• _Task goal_:
In full and without alteration, give the listing again.

· · · ·

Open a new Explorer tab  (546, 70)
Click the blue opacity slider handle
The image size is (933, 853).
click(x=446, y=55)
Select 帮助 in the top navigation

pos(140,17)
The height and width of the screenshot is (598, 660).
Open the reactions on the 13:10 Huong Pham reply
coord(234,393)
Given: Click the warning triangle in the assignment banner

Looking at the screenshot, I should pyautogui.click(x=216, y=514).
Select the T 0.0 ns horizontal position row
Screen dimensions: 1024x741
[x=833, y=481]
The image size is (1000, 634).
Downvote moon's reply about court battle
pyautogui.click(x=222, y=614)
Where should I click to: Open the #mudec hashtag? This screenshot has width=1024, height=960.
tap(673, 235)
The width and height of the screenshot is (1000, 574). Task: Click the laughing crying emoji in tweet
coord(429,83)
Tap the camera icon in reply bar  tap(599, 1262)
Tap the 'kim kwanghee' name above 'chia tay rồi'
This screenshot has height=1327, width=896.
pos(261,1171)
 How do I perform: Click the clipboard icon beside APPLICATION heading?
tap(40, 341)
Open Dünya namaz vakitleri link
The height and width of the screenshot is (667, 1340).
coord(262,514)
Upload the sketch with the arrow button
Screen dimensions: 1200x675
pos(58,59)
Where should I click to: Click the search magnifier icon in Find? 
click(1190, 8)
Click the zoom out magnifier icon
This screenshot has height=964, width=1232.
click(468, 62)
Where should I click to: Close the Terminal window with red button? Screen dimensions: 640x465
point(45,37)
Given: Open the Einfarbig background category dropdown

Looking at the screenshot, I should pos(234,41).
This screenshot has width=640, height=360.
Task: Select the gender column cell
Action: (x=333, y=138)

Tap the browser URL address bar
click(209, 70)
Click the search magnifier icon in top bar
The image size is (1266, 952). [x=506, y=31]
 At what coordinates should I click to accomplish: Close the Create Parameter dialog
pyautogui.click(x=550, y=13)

· · · ·

• _Reply_:
Open a new Explorer tab  (546, 70)
Click the blue opacity slider handle
The image size is (933, 853).
click(x=446, y=55)
Select 帮助 in the top navigation

pos(140,17)
The height and width of the screenshot is (598, 660).
Open the reactions on the 13:10 Huong Pham reply
coord(234,393)
Given: Click the warning triangle in the assignment banner

Looking at the screenshot, I should pyautogui.click(x=216, y=514).
Select the T 0.0 ns horizontal position row
Screen dimensions: 1024x741
[x=833, y=481]
The image size is (1000, 634).
Downvote moon's reply about court battle
pyautogui.click(x=222, y=614)
Where should I click to: Open the #mudec hashtag? This screenshot has width=1024, height=960.
tap(673, 235)
The width and height of the screenshot is (1000, 574). Task: Click the laughing crying emoji in tweet
coord(429,83)
Tap the camera icon in reply bar  tap(599, 1262)
Tap the 'kim kwanghee' name above 'chia tay rồi'
This screenshot has height=1327, width=896.
pos(261,1171)
 How do I perform: Click the clipboard icon beside APPLICATION heading?
tap(40, 341)
Open Dünya namaz vakitleri link
The height and width of the screenshot is (667, 1340).
coord(262,514)
Upload the sketch with the arrow button
Screen dimensions: 1200x675
pos(58,59)
Where should I click to: Click the search magnifier icon in Find? 
click(1190, 8)
Click the zoom out magnifier icon
This screenshot has height=964, width=1232.
click(468, 62)
Where should I click to: Close the Terminal window with red button? Screen dimensions: 640x465
point(45,37)
Given: Open the Einfarbig background category dropdown

Looking at the screenshot, I should pos(234,41).
This screenshot has width=640, height=360.
Task: Select the gender column cell
Action: (x=333, y=138)

Tap the browser URL address bar
click(209, 70)
Click the search magnifier icon in top bar
The image size is (1266, 952). [x=506, y=31]
 At what coordinates should I click to accomplish: Close the Create Parameter dialog
pyautogui.click(x=550, y=13)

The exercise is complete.